The accelerometer which is secured to an object whose acceleration is to be detected or measured comprises a pair of magnetic structures each of which has a permanent magnet and a flapper that is flexurally mounted between the magnetic structures, torquer coils being mounted on opposite surfaces of the flapper respectively so as to surround each permanent magnet in each of the magnetic structures, and a case or housing for installing these elements. As the object on which the accelerometer is mounted is accelerated, the flapper tends to remain stationary in space, thus moving relative to the magnetic structures. Two capacitors are formed on each side of the flapper and, as the flapper moves relative to the magnetic structures, the capacitance of one of the capacitors increases and the capacitance of the other capacitor decreases. These capacitors are employed in connection with a balance circuit to produce a DC current which is proportional to the acceleration and is fed back to the coils of the accelerometer to restore the flapper. The DC current proportional to the acceleration is measured.
In order to satisfy severe requirements for operation of the accelerometer and the latest improved technique in this field, the accelerometer must be constructed to minimize effects of temperature changes over wide range in surroundings.
According to changes of temperature in surroundings of the accelerometer, thermal stress will be caused between each of the constitutional elements of the accelerometer which are different from one another in thermal expansion, and the thermal stress will act on the operation of the accelerometer considerably.
In the first place, the magnetic structure of the accelerometer includes a housing and a permanent magnet. The housing may be made of materials which are low in coefficient of thermal expansion such as for example Invar steel, but the permanent magnet cannot be made of material having the same or similar coefficient of thermal expansion as that of the housing. Consequently, the thermal stress produced in the magnetic structure decreases in thermal stability of the accelerometer.
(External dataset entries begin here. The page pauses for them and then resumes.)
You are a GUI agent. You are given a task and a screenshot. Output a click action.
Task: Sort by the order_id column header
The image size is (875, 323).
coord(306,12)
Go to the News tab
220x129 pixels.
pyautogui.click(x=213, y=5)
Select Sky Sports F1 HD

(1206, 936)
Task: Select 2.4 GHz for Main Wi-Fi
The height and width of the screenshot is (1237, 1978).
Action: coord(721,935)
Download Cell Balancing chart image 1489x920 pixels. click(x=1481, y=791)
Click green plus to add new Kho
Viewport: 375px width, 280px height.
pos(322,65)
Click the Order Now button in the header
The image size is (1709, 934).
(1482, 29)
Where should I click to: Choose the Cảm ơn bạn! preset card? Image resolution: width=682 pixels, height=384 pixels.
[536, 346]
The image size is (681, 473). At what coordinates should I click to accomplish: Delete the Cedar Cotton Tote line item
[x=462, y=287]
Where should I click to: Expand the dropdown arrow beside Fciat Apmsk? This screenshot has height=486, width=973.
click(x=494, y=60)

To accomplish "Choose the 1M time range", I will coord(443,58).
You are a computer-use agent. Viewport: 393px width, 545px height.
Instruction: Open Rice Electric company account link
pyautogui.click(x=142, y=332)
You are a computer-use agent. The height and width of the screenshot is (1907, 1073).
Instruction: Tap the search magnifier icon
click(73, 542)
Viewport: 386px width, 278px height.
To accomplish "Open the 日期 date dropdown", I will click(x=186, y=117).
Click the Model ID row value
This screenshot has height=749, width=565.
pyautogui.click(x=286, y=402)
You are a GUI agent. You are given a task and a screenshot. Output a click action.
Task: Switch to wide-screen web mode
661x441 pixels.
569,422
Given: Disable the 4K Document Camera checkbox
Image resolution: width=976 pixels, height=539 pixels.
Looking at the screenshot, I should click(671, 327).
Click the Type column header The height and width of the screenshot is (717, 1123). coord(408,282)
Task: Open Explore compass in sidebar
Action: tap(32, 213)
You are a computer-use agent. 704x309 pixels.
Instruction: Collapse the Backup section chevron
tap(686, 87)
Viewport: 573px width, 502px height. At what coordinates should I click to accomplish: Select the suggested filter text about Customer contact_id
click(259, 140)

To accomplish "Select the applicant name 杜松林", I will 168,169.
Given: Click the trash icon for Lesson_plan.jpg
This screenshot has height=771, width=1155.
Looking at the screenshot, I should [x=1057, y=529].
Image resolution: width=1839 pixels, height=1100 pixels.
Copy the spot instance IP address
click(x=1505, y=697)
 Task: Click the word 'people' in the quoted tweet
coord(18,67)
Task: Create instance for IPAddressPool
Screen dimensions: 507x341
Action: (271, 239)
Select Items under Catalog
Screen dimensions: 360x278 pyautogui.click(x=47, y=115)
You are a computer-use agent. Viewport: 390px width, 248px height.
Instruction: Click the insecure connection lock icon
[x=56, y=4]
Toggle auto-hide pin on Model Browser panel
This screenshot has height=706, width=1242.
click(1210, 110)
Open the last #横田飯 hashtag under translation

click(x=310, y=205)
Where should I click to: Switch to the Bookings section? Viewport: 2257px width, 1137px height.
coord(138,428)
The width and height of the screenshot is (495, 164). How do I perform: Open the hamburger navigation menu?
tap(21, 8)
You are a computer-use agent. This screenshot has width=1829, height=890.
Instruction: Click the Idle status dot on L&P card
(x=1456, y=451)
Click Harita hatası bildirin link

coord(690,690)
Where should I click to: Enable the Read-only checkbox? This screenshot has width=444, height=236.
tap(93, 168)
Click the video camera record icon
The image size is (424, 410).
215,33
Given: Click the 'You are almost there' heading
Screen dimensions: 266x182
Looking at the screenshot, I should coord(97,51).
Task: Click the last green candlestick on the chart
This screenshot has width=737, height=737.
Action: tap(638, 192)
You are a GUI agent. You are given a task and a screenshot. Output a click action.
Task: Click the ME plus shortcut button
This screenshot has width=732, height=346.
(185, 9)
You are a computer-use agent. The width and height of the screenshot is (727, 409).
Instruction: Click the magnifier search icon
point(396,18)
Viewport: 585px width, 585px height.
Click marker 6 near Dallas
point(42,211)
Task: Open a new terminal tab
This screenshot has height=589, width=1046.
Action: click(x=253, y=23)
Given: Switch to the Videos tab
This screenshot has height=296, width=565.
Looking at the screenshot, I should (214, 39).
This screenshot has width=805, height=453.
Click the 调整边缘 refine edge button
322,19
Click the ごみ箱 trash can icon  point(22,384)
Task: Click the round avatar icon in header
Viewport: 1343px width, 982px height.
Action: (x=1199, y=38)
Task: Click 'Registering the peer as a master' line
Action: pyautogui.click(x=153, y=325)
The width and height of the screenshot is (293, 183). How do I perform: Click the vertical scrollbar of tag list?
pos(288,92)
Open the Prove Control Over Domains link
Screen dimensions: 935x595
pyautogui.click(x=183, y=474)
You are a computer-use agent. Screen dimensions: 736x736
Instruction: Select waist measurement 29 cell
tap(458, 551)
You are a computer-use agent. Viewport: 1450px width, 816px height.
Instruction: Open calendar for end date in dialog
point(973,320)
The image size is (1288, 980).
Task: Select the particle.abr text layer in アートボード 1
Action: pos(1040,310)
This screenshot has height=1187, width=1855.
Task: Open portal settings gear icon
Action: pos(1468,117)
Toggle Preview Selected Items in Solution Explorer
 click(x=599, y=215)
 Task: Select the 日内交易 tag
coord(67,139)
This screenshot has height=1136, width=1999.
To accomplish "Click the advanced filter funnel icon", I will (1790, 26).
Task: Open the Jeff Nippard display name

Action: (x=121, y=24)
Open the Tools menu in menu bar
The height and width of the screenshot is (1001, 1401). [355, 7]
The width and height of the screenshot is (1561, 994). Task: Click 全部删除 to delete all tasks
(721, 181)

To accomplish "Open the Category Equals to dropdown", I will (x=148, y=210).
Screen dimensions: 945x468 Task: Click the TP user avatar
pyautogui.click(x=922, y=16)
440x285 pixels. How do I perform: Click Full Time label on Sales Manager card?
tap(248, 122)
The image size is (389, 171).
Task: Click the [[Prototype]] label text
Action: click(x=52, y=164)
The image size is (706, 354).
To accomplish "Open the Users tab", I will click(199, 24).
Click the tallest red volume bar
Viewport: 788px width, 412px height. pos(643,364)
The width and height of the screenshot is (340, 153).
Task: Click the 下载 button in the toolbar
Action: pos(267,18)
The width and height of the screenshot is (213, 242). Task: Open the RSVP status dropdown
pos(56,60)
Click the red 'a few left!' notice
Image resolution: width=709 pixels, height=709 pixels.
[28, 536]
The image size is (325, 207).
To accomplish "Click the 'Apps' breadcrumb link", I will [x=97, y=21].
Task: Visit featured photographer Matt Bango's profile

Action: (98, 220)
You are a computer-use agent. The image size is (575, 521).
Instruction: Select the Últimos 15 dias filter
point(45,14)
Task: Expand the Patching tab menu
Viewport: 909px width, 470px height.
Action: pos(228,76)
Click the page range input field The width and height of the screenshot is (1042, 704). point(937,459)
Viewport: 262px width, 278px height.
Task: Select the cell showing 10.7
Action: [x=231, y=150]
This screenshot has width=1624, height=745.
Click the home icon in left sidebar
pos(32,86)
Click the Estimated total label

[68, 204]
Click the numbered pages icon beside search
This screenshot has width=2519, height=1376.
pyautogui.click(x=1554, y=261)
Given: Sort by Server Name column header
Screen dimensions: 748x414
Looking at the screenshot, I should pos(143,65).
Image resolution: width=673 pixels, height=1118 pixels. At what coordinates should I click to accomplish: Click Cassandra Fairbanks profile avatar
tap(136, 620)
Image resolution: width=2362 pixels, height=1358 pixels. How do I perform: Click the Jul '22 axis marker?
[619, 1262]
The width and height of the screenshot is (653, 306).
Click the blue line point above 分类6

Moreover, thermal stress which acts on the flapper and bobbins to be mounted on the opposite surfaces of the flapper will have a harmful effect on measurement of the accelerometer.
In general, an assembly which is constructed from the magnetic structures and the flapper has been mounted in a cylindrical case with a flange so as to leave an annular clearance or gap between the inner wall of the case and the outer wall of the assembly. The case is inserted into an opening in an instrument board or panel so as to support it by flange of the case.
When the accelerometer mounted on the object in the manner mentioned above is, however, subjected to temperature change in the surroundings, thermal stress will act on the case and the assembly depending upon the difference of coefficient of thermal expansion between the two. Thus, several elements composing the assembly of accelerometer are affected by the thermal stress to cause error in measurement.